There is an old adage that states quitting drug and alcohol use is easy, staying quit is the hard part. I’m not sure if I agree with the easy part, but it is a fact that many people have difficulty maintaining abstinence from drug and alcohol use and suffer a relapse. There are certain attitudes and behaviors that can be developed that will decrease the likelihood of returning to drug and alcohol use.
Here is a list of the top 5 sobriety tools:
1. Motivation level – maintaining abstinence from mood altering drugs is definitely doable, but in most cases difficult. In order to achieve difficult goals it makes sense that the motivation has to be very high.
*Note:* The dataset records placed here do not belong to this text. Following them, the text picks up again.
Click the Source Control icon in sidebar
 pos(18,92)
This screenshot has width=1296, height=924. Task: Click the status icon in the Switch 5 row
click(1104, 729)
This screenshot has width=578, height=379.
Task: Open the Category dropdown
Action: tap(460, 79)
People who rank their sobriety as a number one priority often have better results than those who put maintaining recovery on their ‘to do’ list. There should be an absolute commitment not to drinker drug ‘no matter what’.
2. Handling cravings - as sure as the sun will rise tomorrow, thoughts and cravings of using drugs or alcohol will occur to anyone in recovery. The skill that needs to be developed is to stop these thoughts and cravings from becoming an actual using incident. The good news here is that cravings generally decrease in frequency and intensity over time. It helps to have a concrete plan of action in place prior to the occurrence of the craving for using thought.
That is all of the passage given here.